Olivier Texier devotes his time to drawing absurd illustrations and comics filled with bizarre and unreasonable characters. Armed with only a pencil and a battalion of sculptors, he plays a game of “copying” some of our statues to a life-size scale of 1:1, thus freeing Generals Cambronne and Mellinet from their martial posturing.
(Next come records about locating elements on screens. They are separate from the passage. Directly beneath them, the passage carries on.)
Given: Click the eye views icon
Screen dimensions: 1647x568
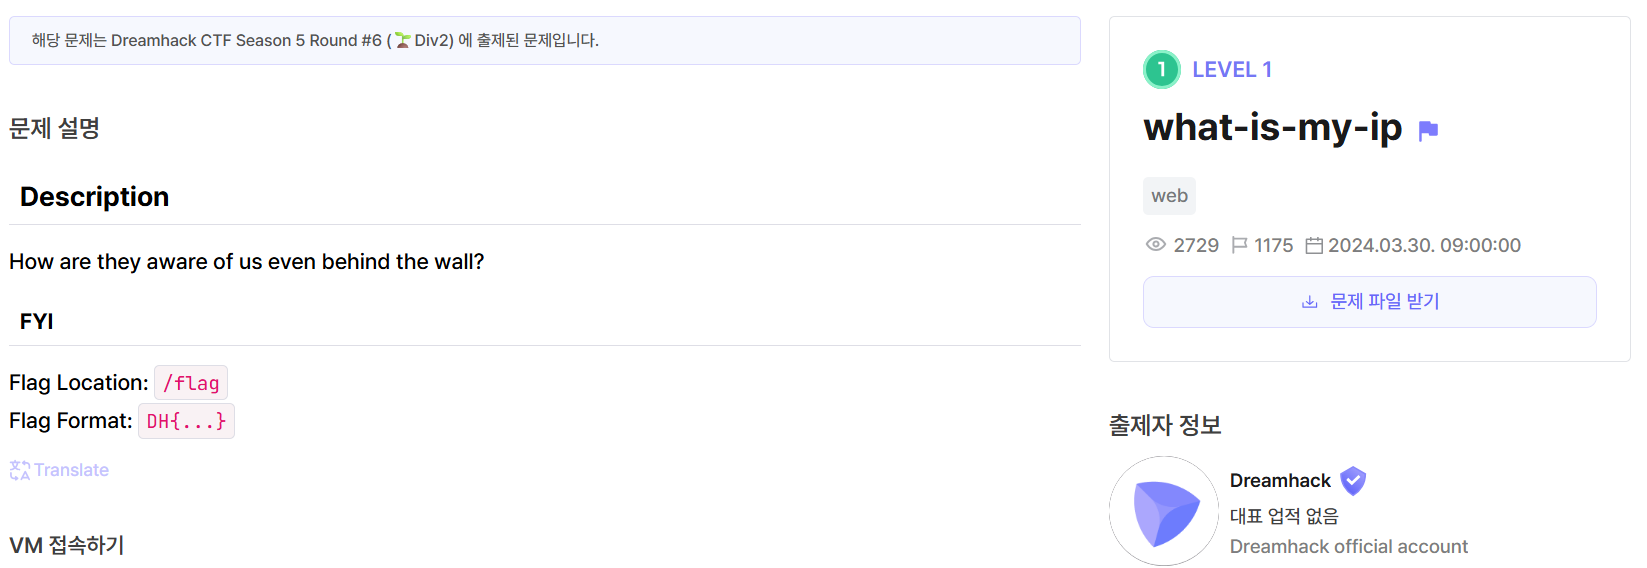Looking at the screenshot, I should click(1155, 245).
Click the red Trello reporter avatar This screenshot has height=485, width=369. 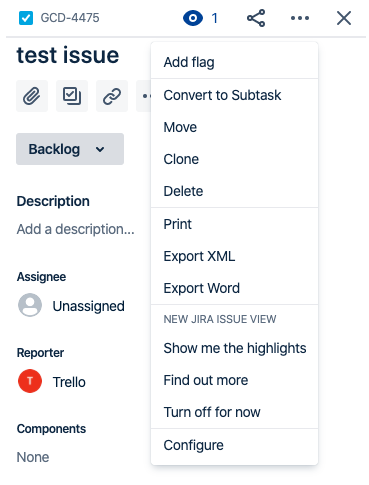click(x=30, y=381)
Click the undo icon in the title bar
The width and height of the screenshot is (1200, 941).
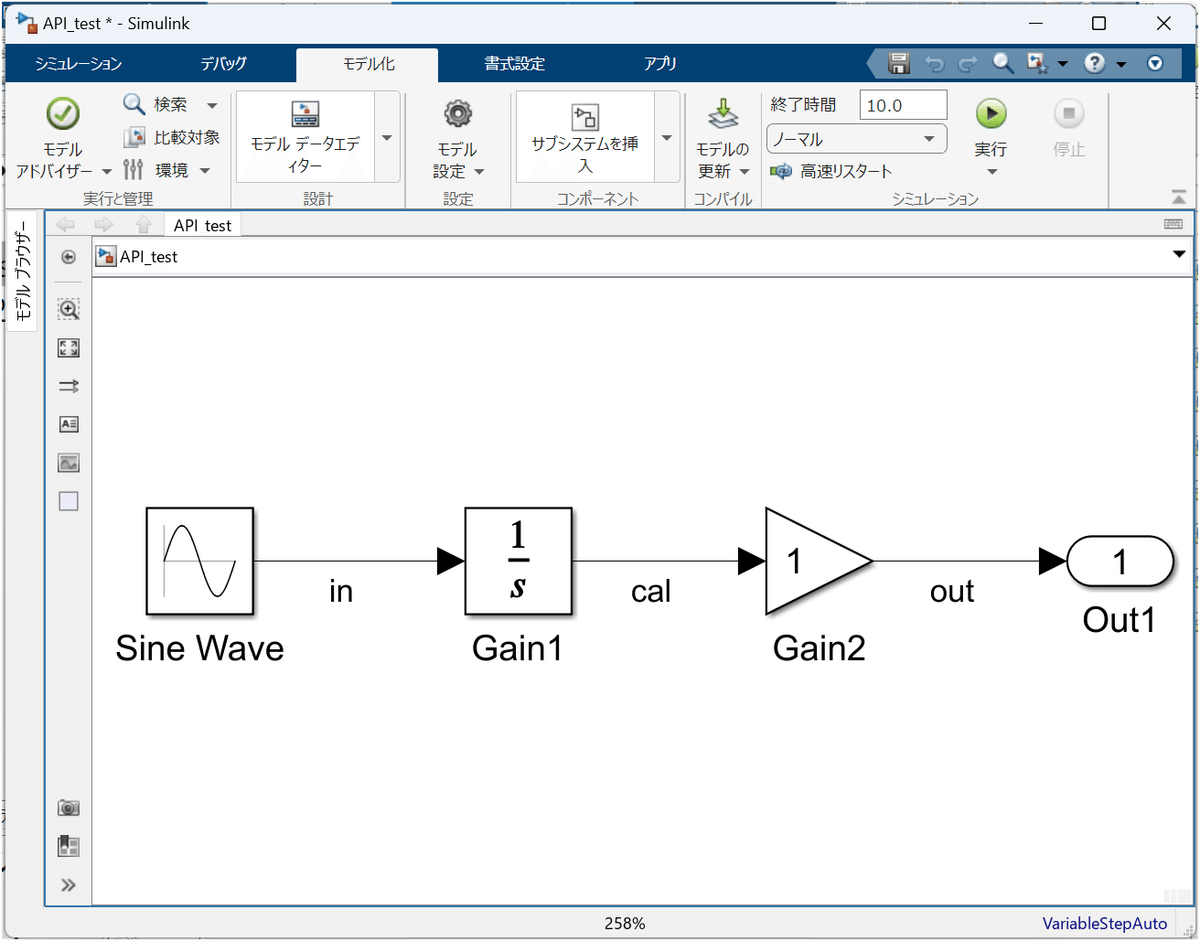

He also offers the feminine allegories of Nantes and the Loire a chance to come down from their monumental fountain in Place Royale and discover a city and river they’ve been embodying for nearly 160 years.
Allégorie de Nantes (1865), Place Royale
Daniel Ducommun du Locle, marbre
Towering over the monumental fountain in Place Royale, which symbolizes Nantes’ river and maritime vocation, this allegory of the city is represented upright in drapery, wearing a castle for a crown.
This is a statue of Amphitrite, the goddess of the sea, who would normally be recognizable by the bronze trident of her husband Poseidon/Neptune that she once held in her right hand.
Today, the trident is missing after first being stolen by a student in May 1968, then replaced many times by copies until 2007, when it was permanently removed following yet another theft that left the statue’s hand broken. In her left hand, Amphitrite clutches a caduceus, also known as a Staff of Hermes, in reference to the city’s motto: “May Neptune favour the traveller.”
Olivier Texier was born in 1972 in Nantes, where he lives and works. He has collaborated with almost all French-language graphic novel publishers, from Les Requins Marteaux to Delcourt, by way of Cornélius and Le Dernier Cri.